(Exercise material)

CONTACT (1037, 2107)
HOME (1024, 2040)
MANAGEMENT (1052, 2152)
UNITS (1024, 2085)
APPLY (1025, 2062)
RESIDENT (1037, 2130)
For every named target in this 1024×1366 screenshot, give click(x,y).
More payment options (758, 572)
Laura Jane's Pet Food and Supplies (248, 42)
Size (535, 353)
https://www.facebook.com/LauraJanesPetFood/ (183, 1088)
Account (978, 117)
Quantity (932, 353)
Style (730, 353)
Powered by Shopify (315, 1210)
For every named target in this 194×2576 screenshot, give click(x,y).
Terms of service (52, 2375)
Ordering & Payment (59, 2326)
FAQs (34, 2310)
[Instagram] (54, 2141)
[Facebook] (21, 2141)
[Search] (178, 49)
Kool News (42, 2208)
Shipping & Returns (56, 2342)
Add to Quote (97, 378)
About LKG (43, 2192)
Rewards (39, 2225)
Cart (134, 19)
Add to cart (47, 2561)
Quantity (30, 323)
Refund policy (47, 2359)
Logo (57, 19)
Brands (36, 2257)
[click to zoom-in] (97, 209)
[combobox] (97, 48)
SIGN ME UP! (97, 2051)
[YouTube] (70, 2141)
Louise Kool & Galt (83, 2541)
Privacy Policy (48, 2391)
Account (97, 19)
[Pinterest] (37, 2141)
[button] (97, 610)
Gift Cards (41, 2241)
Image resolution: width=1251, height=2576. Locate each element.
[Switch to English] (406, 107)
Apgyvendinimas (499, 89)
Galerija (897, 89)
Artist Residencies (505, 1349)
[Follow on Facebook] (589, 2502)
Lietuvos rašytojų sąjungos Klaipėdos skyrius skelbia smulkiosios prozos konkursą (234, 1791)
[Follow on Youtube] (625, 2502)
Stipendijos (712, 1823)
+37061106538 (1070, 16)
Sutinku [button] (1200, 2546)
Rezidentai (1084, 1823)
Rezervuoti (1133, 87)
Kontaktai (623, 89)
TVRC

(End Exercise material)

## [Exercise goal]
The response should hold only an exact repeat of the lines from the one with "Logo (57, 19)" to the final line of the listing above.

## [Result below]
Logo (57, 19)
Brands (36, 2257)
[click to zoom-in] (97, 209)
[combobox] (97, 48)
SIGN ME UP! (97, 2051)
[YouTube] (70, 2141)
Louise Kool & Galt (83, 2541)
Privacy Policy (48, 2391)
Account (97, 19)
[Pinterest] (37, 2141)
[button] (97, 610)
Gift Cards (41, 2241)
Image resolution: width=1251, height=2576. Locate each element.
[Switch to English] (406, 107)
Apgyvendinimas (499, 89)
Galerija (897, 89)
Artist Residencies (505, 1349)
[Follow on Facebook] (589, 2502)
Lietuvos rašytojų sąjungos Klaipėdos skyrius skelbia smulkiosios prozos konkursą (234, 1791)
[Follow on Youtube] (625, 2502)
Stipendijos (712, 1823)
+37061106538 (1070, 16)
Sutinku [button] (1200, 2546)
Rezidentai (1084, 1823)
Rezervuoti (1133, 87)
Kontaktai (623, 89)
TVRC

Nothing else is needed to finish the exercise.